In the early 1970s the church obviously still had very good relations with the Pepperstock Baptists as it was proposed to sell the Slip End Methodist chapel and enter into an agreement to share Pepperstock Baptist chapel. This proposal was made following an inspection in 1972 by chartered architect Clifford W. Shrimplin reported on both premises. Of the Methodist church in Slip End he reported: “A brick and slated building about 60 years old. Principal defects are settlement cracks showing in main walls, rear annexe moving away from main building, lack of damp proof courses, repairs and renewals required to roof, gutters etc., inadequate toilet facilities, general repairs and redecoration required.

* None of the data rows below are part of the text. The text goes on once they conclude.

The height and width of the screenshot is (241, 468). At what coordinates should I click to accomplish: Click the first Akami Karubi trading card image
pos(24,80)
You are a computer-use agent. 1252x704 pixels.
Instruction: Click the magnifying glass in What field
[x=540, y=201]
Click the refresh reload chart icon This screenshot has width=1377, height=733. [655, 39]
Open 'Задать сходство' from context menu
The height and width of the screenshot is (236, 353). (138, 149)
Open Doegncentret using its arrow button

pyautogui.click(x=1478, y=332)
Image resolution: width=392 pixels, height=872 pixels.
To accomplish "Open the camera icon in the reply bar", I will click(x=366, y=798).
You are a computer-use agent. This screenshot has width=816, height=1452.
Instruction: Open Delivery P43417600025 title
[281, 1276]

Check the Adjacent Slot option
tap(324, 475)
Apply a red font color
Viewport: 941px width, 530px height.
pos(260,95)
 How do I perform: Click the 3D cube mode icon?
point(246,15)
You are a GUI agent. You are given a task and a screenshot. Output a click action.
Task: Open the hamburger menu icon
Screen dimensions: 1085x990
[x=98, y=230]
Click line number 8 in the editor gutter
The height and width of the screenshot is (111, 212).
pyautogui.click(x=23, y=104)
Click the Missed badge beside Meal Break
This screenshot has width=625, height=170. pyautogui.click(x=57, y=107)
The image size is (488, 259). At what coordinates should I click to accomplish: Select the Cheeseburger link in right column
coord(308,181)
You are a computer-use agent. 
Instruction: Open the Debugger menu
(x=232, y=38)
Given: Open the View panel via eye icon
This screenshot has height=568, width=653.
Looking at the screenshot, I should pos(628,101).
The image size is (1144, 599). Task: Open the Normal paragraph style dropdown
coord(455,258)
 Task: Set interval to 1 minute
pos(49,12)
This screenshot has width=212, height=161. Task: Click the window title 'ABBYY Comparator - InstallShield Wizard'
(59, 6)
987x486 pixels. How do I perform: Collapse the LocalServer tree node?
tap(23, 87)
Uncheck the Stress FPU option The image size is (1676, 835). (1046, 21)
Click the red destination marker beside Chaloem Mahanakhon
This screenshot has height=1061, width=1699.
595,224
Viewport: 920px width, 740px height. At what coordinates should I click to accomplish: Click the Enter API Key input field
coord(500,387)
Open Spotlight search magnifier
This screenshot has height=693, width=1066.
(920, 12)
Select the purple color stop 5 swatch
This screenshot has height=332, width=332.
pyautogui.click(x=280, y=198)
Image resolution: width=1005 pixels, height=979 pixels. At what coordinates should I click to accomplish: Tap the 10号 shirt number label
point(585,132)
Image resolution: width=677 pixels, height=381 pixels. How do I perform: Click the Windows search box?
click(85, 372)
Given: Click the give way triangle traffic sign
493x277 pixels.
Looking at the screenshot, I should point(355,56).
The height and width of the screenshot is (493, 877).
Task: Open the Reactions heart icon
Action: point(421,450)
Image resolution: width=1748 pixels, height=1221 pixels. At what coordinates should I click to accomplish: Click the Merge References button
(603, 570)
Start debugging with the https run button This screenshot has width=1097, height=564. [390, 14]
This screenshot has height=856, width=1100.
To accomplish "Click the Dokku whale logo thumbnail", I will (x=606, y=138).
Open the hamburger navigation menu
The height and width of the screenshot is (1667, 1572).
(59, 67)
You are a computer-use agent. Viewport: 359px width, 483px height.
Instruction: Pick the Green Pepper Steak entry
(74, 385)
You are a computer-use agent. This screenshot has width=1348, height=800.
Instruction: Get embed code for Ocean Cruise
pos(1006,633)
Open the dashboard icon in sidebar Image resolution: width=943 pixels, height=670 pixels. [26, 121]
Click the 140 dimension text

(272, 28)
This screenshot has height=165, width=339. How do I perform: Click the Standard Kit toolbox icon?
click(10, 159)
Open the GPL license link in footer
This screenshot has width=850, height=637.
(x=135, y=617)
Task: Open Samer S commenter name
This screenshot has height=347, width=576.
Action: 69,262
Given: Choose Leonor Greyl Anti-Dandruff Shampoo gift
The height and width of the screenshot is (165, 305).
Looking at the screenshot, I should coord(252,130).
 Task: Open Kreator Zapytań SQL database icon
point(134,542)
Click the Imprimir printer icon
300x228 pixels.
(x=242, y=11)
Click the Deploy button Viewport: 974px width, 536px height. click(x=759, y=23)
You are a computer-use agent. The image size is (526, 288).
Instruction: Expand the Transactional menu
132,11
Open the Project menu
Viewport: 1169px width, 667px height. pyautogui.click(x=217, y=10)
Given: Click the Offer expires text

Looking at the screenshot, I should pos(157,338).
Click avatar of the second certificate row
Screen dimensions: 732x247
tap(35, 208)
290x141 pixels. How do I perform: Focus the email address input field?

To put the building in a reasonable state of repair, excluding the cost of any new toilets, would be in my opinion say, £3,000.00 – £5,000.00”.

He concluded “I understand that the location of each church is relatively unimportant as regards distance from the centre of the village as in any case the straggling nature of same makes the definition of “centre of village” difficult. I would have thought, however, that Slip End was a little better sited in relation to public transport, but that there would be less noise at Pepperstock. To sum up, I would recommend that Pepperstock be retained and Slip End be sold. My principal reason for suggesting this is that whereas any alternative use for Pepperstock would, in my opinion, be refused permission by the Planning Authority and therefore become valueless, the redevelopment of the Slip End site for say residential purposes could not be refused. The money from the sale of same could be used to create good and acceptable conditions at Pepperstock”.

Given that there were now less than six members of the church, of whom only two could guarantee any long term commitment, the trustees decided unanimously to close and sell the chapel and this duly happened in 1973. The building was offered for sale at £15,000 but was eventually sold for just £3,250. Happily the building survived and at the time of writing [2012] is a bridal shop.